TASK OBJECTIVE: Only the lines from the beginning of the data through the line holding "[Facebook Icon] (54, 2386)" belong in the answer, printed exactly and without pictures.

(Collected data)
________
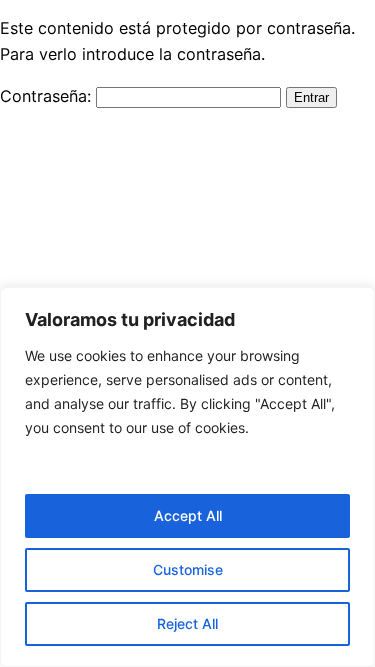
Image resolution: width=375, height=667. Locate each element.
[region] (187, 477)
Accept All (188, 515)
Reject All (187, 623)
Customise (188, 569)
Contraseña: (48, 96)
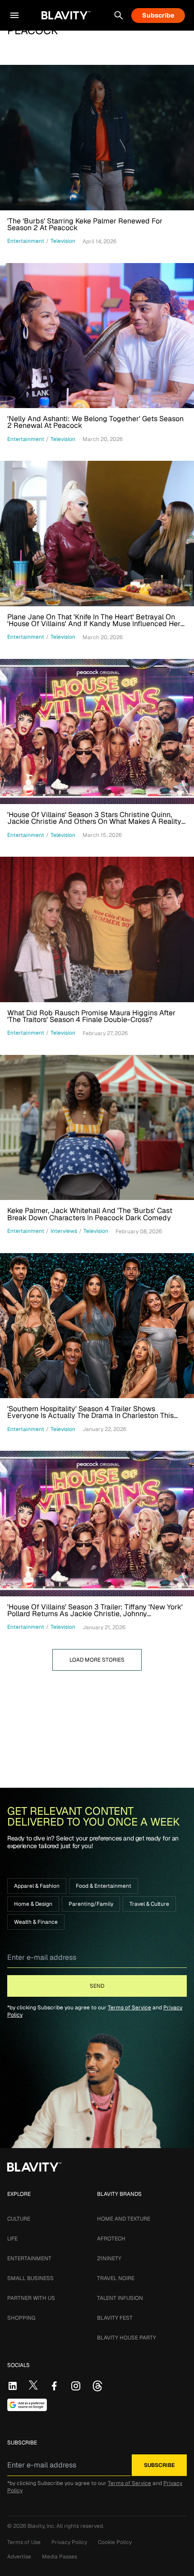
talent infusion (120, 2298)
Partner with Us (31, 2298)
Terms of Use (24, 2542)
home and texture (123, 2218)
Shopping (21, 2318)
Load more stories (97, 1659)
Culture (18, 2218)
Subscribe (158, 15)
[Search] (118, 15)
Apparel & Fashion (37, 1886)
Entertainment (29, 2258)
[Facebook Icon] (54, 2386)
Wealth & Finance (36, 1922)
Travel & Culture (149, 1904)
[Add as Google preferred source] (27, 2405)
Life (12, 2238)
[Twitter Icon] (33, 2385)
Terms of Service (129, 2007)
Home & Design (33, 1904)
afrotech (111, 2238)
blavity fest (115, 2318)
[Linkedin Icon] (12, 2386)
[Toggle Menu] (14, 15)
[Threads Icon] (97, 2386)
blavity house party (126, 2337)
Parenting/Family (91, 1904)
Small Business (30, 2278)
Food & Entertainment (103, 1886)
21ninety (109, 2258)
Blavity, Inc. (42, 2526)
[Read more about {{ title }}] (97, 137)
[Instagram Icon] (75, 2386)
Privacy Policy (69, 2542)
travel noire (115, 2278)
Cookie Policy (115, 2542)
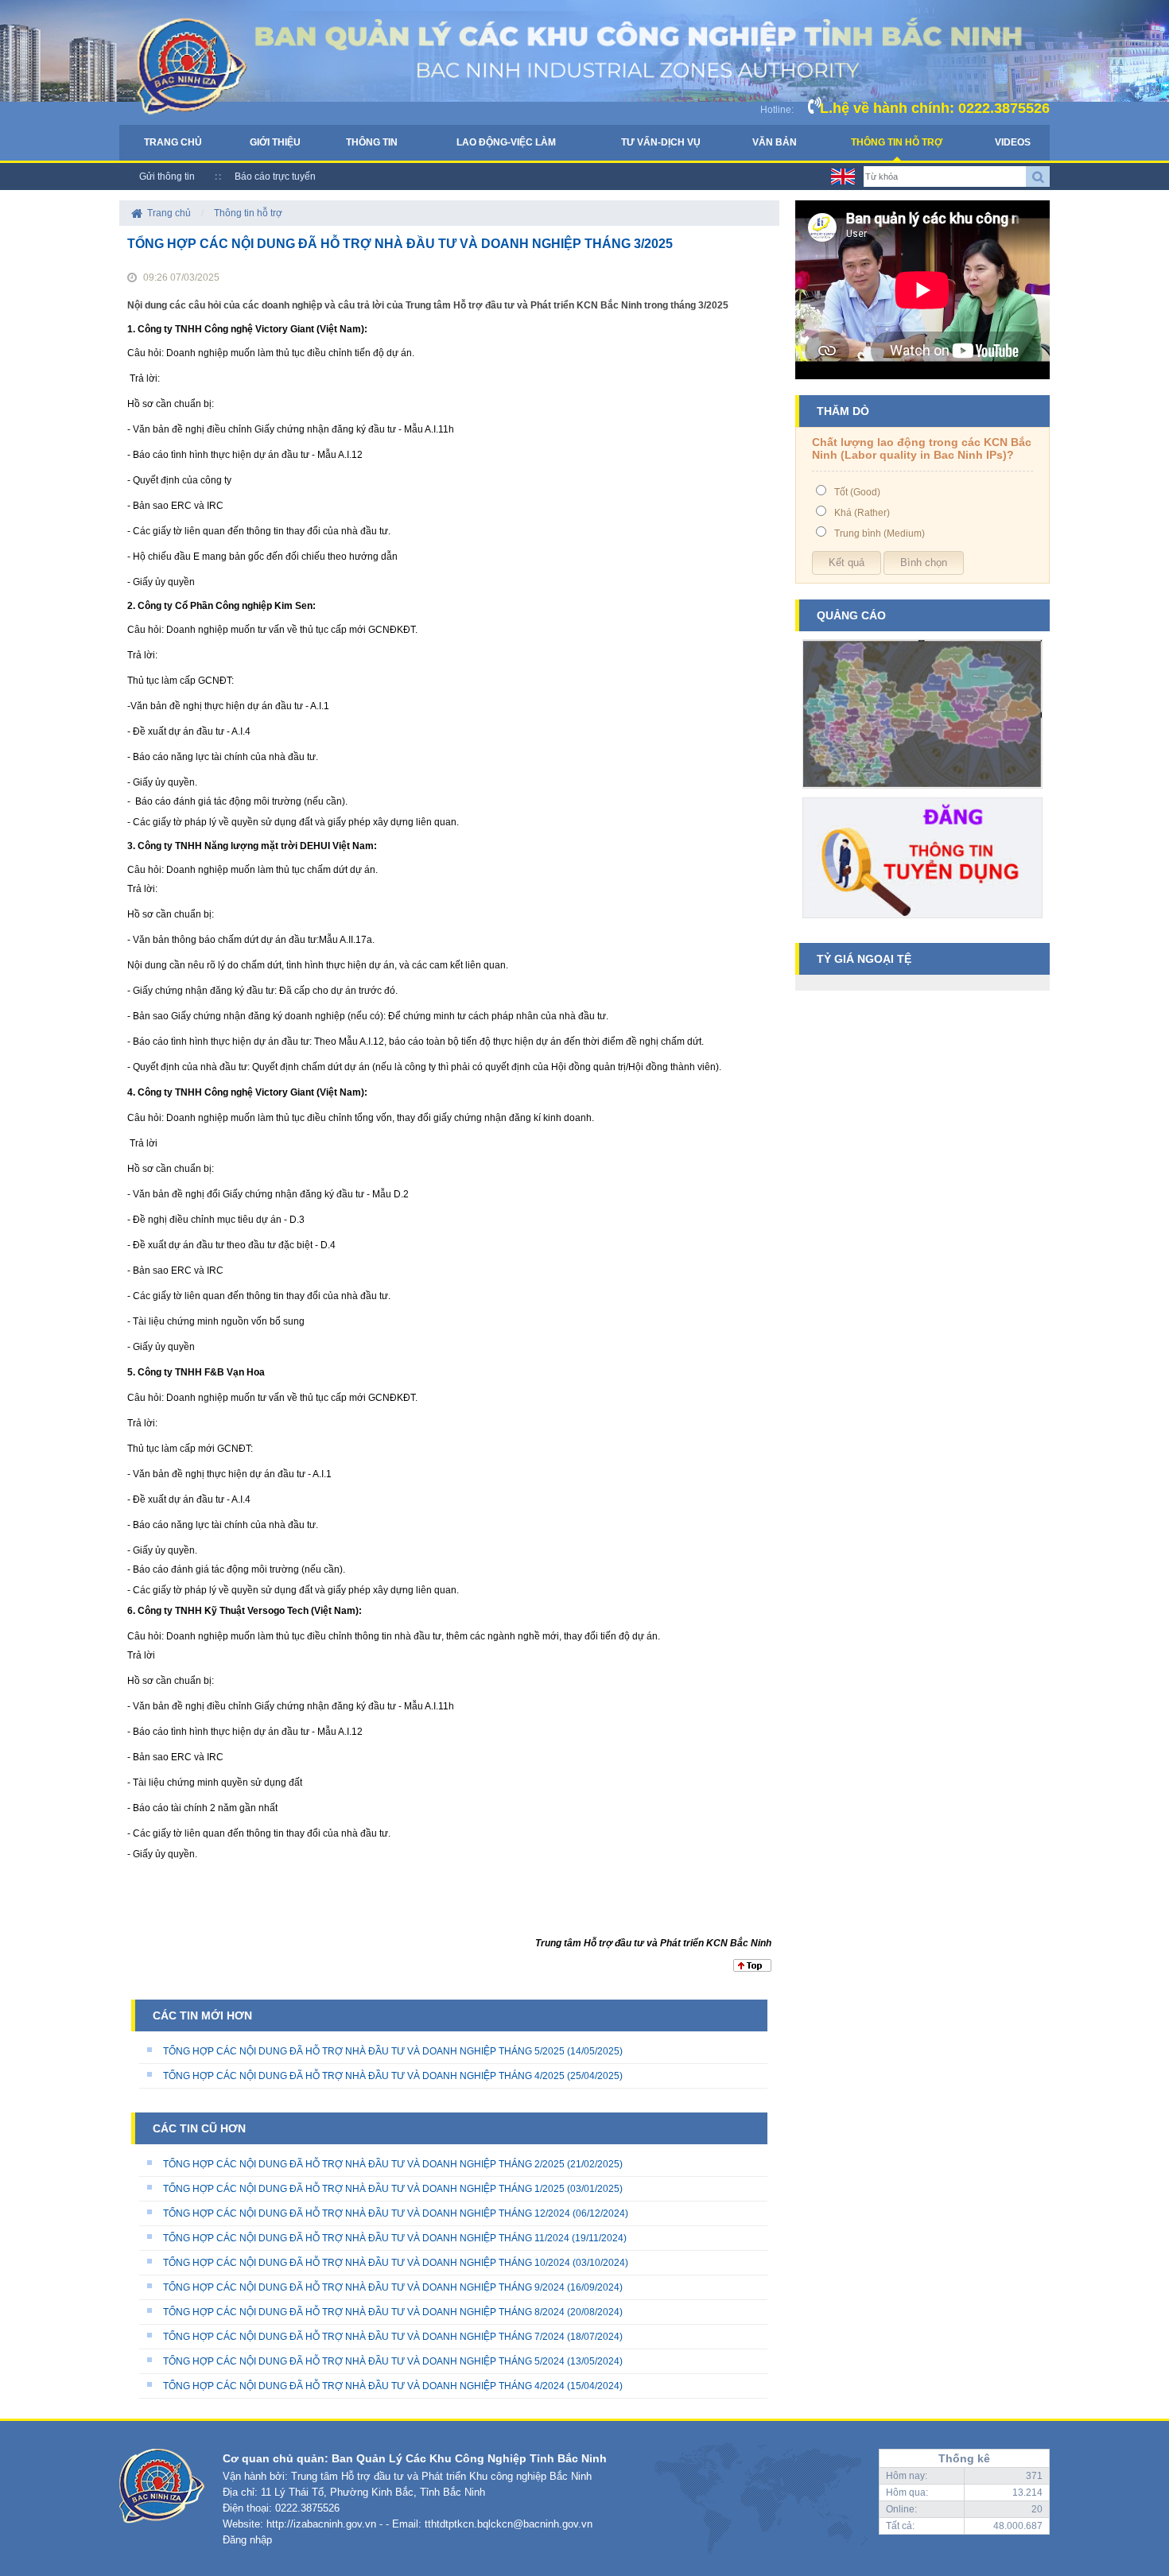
________
SOLUTION TO THIS EXERCISE:
Image resolution: width=375, height=667. Locate each element.
[region] (187, 477)
Accept All (188, 515)
Reject All (187, 623)
Customise (188, 569)
Contraseña: (48, 96)
talent infusion (120, 2298)
Partner with Us (31, 2298)
Terms of Use (24, 2542)
home and texture (123, 2218)
Shopping (21, 2318)
Load more stories (97, 1659)
Culture (18, 2218)
Subscribe (158, 15)
[Search] (118, 15)
Apparel & Fashion (37, 1886)
Entertainment (29, 2258)
[Facebook Icon] (54, 2386)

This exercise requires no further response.